In the leafy and expansive IIT Kharagpur campus, stands an old colonial style building with sloping roofs known as Shaheed Bhawan. Built in the early 20th century, this was originally established as a detention camp called the Hijli Detention Camp to house revolutionaries and participants of the non- cooperation movement. In September 1931, in a firing incident, two inmates, Santosh Mitra and Tarakeshwar Sengupta, were shot dead by the British police guards. Netaji Subhash Bose came to personally collect the bodies of these martyrs. Rabindranath Tagore called out the "homicidal callousness" of the guards. Jawaharlal Nehru read Tagore's speech and wrote to Gandhi calling it a "terrible affair". The Hijli Firing incident led to a massive outcry and while an inquiry did take place, its difficult to say exactly what had happened given the severe biases of those investigating the incident.

However, one of the unintended benefits of the Hijli Firing was that it brought together four men who, otherwise, had a strange and complex relationship of disagreement as well as mutual respect and in some cases, personal friendship, reverence and even love and affection—Tagore, Gandhi, Nehru and Bose.
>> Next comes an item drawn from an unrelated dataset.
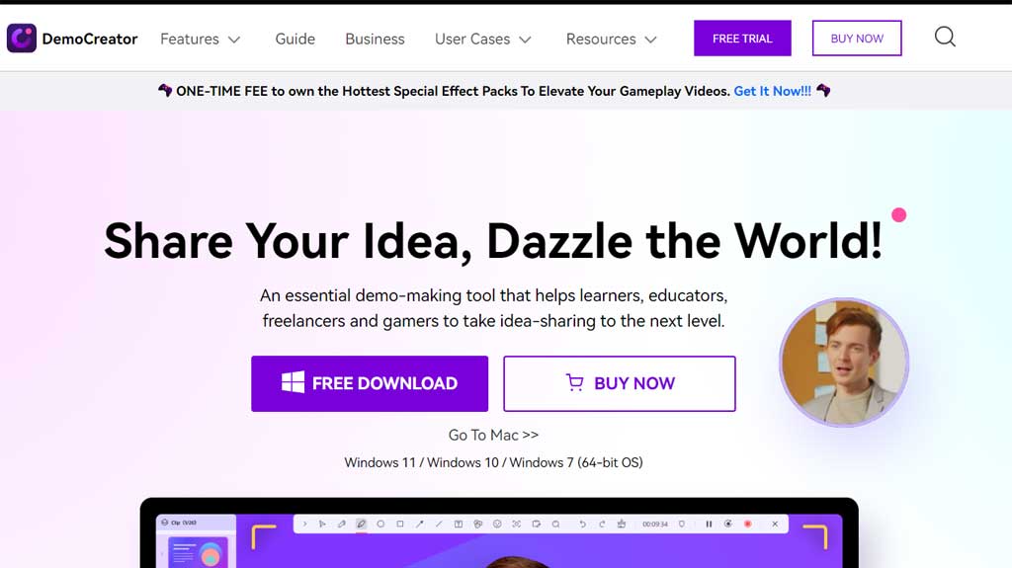
Task: Click the red record dot icon
Action: tap(748, 525)
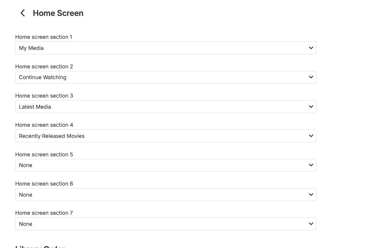
Task: Click the chevron arrow for section 5 dropdown
Action: (311, 165)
Probably the most significant benefit was the thawing of the decade long estranged relationship between Tagore and Gandhi. Tagore, long had doubts and fears of the xenophobia that was being stoked by Gandhi's narrow nationalism. But now for the first time, in over twenty five years, Tagore came out and attended large public rallies that were reminiscent of his role in the Swadeshi movement in the early 1900s.
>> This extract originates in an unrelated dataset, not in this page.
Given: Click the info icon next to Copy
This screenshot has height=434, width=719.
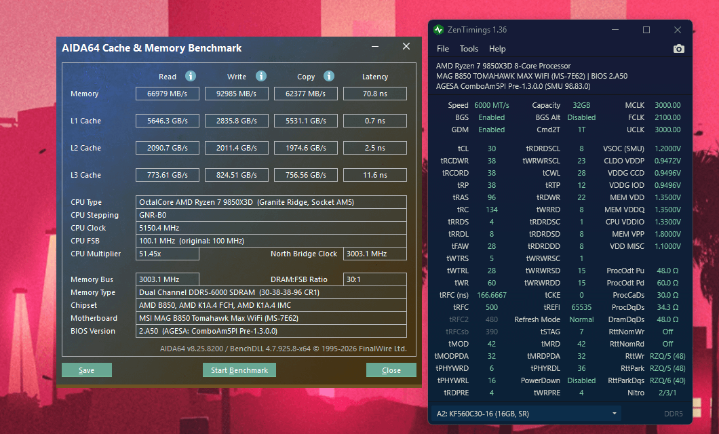Looking at the screenshot, I should [329, 76].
For his 70th birthday, Gandhi wrote about Tagore in an anthology—the Golden Book of Tagore—"In common with thousands of his countrymen I owe much to one who by his poetic genius and singular purity of life has raised India in the estimation of the world." Of course, twelve years ago, in April of 1919, Tagore had for the first time addressed Gandhiji as "Mahatma", even though it wasn't Tagore who was the first to use the honorific. And much prior to that, it was his elder brother, Dwijendranath, who was the first to recognise the leadership of Gandhi and even side with Gandhi on the support to the non-cooperation movement. Mahatma Gandhi, on the other hand, called Tagore, the "Great Sentinel" and said, "I regard the Poet as a sentinel warning us against the approach of enemies called Bigotry, Lethargy, Intolerance, Ignorance, Inertia and other members of that brood."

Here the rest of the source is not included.